▶ **Supplied data**:
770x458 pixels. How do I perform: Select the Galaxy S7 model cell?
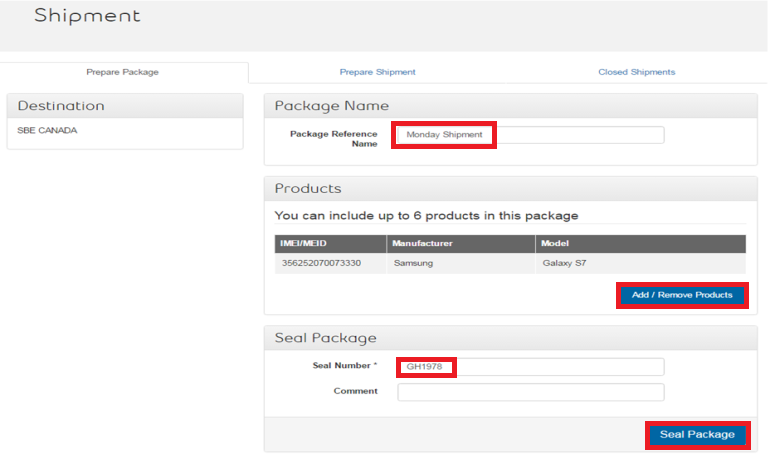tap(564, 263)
...
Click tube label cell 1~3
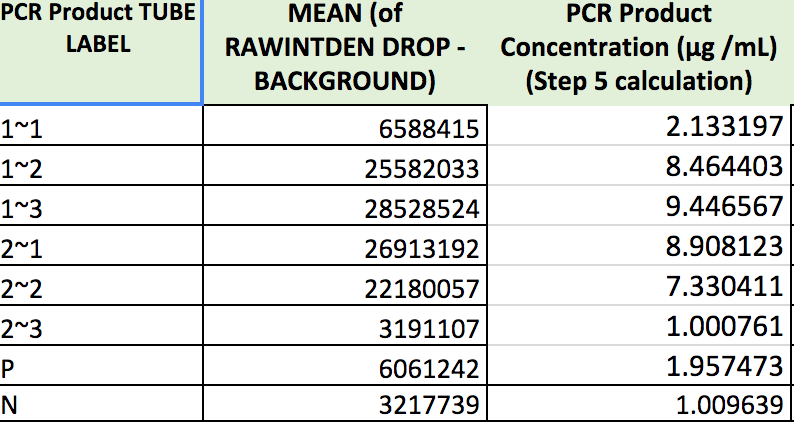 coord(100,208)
--
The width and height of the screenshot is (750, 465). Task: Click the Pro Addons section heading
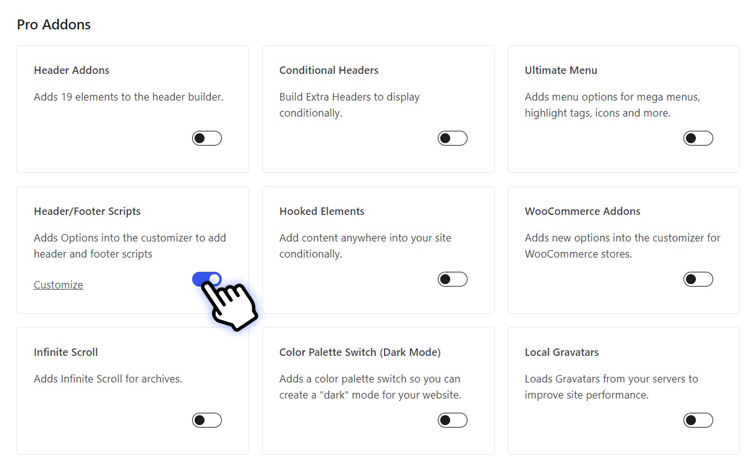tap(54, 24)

▶ **What is required**: Return the lines of the records exactly as they appear, starting at the line that contains "770x458 pixels. How" and ending after the line that contains "tap(564, 263)". Leave the pictures out.

▶ **Solution to this problem**:
770x458 pixels. How do I perform: Select the Galaxy S7 model cell?
tap(564, 263)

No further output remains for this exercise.